8.9. A ben vedere la censura si risolve invece in una critica alla valutazione delle prove acquisite in giudizio ed in specie all’utilizzazione da parte della Corte di merito di prove assunte in un altro giudizio e trasfuse nel presente. Va ribadito al riguardo che, in assenza di divieti di legge, il giudice può formare il proprio convincimento anche in base a prove atipiche, come quelle raccolte in un altro giudizio tra le stesse o tra altre parti, delle quali la sentenza costituisce documentazione, fornendo adeguata motivazione della relativa utilizzazione (cfr. Cass. 20/01/2015 n. 840).

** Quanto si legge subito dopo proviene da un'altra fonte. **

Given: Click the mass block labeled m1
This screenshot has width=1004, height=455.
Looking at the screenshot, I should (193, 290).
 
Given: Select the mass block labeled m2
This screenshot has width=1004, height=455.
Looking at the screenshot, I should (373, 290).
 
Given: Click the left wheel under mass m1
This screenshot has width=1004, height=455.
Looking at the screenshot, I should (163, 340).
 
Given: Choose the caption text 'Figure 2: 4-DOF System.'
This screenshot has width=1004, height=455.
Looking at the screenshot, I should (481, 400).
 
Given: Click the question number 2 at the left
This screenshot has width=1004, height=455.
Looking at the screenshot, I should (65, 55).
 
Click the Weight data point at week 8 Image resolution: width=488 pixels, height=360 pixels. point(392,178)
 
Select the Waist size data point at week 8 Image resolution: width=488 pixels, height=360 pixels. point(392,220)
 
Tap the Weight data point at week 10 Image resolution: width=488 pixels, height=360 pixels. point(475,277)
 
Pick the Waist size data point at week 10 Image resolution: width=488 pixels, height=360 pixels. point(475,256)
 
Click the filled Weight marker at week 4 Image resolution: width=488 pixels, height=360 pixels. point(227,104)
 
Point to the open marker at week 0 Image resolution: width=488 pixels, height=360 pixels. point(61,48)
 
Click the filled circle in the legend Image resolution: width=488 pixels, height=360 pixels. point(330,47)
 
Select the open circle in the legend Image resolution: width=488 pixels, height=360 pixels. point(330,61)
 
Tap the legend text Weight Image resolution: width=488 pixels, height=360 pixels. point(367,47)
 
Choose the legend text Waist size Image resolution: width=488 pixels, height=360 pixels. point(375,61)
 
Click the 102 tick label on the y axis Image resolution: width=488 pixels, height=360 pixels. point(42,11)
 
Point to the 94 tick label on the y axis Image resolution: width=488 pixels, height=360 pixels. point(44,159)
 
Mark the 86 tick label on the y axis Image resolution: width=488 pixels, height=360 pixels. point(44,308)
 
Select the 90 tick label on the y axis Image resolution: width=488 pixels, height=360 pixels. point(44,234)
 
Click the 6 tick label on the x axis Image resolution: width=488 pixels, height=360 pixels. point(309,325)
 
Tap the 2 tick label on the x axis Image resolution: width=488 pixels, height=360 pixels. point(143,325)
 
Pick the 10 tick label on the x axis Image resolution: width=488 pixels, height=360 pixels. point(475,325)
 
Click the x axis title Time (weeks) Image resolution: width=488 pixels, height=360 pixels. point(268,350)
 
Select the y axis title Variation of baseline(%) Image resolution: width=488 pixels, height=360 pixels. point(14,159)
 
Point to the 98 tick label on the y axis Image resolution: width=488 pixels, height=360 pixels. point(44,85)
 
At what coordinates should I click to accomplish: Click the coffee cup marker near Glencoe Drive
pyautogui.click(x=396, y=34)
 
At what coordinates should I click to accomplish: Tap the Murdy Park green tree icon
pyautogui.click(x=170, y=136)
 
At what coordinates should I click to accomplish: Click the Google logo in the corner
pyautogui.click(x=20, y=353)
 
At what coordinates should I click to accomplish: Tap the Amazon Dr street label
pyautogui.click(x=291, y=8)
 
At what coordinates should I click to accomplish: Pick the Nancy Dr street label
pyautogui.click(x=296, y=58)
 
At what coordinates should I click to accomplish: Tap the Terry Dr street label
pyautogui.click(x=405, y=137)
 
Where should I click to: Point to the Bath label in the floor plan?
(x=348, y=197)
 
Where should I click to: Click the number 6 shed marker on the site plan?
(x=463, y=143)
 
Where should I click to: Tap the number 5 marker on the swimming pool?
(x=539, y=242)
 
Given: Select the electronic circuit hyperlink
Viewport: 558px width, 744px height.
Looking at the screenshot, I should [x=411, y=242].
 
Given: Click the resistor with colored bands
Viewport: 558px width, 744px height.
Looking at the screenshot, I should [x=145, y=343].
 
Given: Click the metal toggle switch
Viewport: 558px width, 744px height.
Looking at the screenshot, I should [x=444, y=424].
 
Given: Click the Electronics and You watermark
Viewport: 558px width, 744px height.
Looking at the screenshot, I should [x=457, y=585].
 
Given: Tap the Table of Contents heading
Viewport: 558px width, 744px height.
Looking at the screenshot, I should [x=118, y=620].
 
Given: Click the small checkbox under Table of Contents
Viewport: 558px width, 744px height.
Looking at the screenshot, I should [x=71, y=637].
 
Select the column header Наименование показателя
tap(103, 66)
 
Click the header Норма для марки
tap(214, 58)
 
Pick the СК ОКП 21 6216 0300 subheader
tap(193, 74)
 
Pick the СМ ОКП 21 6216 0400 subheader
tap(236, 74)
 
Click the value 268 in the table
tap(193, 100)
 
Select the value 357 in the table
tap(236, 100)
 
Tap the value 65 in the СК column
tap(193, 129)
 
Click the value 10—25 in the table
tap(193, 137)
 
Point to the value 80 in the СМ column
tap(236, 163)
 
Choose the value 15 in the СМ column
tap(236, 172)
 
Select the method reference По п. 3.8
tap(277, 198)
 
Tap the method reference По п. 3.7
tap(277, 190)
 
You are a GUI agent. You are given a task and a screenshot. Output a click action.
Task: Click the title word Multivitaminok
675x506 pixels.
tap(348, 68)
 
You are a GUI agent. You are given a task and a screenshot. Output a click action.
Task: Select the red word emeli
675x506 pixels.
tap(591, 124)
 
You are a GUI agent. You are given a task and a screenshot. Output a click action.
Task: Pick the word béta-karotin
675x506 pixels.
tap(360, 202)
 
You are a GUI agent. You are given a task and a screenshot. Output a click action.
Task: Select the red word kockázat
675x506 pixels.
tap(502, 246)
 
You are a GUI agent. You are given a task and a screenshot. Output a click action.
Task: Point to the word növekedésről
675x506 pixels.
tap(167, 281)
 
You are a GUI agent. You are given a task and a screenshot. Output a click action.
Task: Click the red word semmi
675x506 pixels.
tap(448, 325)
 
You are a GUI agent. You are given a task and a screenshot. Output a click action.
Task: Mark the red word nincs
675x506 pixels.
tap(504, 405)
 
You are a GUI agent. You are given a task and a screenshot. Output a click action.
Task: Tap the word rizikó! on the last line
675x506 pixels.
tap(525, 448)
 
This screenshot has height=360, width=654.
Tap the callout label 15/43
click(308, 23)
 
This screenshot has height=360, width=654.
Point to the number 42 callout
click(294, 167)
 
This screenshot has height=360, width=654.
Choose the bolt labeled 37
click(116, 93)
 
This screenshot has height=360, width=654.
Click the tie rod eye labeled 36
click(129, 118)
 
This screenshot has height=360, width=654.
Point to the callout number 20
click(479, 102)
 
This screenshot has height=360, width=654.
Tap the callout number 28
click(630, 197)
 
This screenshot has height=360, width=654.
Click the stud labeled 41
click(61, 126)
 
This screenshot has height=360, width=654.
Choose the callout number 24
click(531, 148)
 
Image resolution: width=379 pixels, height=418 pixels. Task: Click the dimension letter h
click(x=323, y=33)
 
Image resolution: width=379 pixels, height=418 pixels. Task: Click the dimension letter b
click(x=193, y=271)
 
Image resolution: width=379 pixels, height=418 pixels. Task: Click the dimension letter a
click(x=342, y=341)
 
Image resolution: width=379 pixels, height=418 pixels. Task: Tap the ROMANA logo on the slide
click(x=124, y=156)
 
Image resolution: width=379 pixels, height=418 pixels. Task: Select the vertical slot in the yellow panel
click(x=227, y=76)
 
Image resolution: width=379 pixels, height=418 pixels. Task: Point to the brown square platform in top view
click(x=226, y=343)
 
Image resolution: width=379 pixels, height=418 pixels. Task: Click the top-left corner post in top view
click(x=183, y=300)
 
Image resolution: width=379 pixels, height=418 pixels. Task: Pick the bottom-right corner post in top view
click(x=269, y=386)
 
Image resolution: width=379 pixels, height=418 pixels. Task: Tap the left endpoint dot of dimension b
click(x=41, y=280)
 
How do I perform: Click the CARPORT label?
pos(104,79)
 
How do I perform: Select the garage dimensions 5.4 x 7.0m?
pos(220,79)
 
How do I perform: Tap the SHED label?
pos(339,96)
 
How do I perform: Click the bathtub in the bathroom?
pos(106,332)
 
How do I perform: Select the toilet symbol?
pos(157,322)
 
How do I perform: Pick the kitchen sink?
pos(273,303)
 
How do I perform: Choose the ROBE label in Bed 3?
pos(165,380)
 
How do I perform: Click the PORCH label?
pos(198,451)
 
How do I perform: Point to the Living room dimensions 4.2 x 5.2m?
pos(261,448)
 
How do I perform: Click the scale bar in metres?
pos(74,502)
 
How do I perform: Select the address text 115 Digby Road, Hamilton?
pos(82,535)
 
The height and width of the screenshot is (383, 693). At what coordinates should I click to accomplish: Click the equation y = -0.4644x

9. In conclusione, per tutte le ragioni sopra esposte, la sentenza deve essere confermata e le spese del giudizio di legittimità, in ragione della reciproca soccombenza, vanno interamente compensate tra le parti. Ai sensi del D.P.R. 30 maggio 2002, n. 115, art. 13, comma 1 quater va dato atto della sussistenza dei presupposti per il versamento da parte del ricorrente principale e di quello incidentale dell’ulteriore importo a titolo di contributo unificato pari a quello dovuto per il ricorso principale e incidentale a norma dell’art. 13, comma 1 bis citato D.P.R..

PQM

La Corte, rigetta il ricorso principale e quello incidentale.

Compensa tra le parti le spese del giudizio di legittimità.

Ai sensi del D.P.R. 30 maggio 2002, n. 115, art. 13, comma 1 quater dà atto della sussistenza dei presupposti per il versamento da parte del ricorrente principale e della ricorrente incidentale dell’ulteriore importo a titolo di contributo unificato pari a quello dovuto per il ricorso principale e incidentale a norma dell’art. 13 comma 1 bis citato D.P.R..

Così deciso in Roma, nella camera di consiglio, il 30 maggio 2018.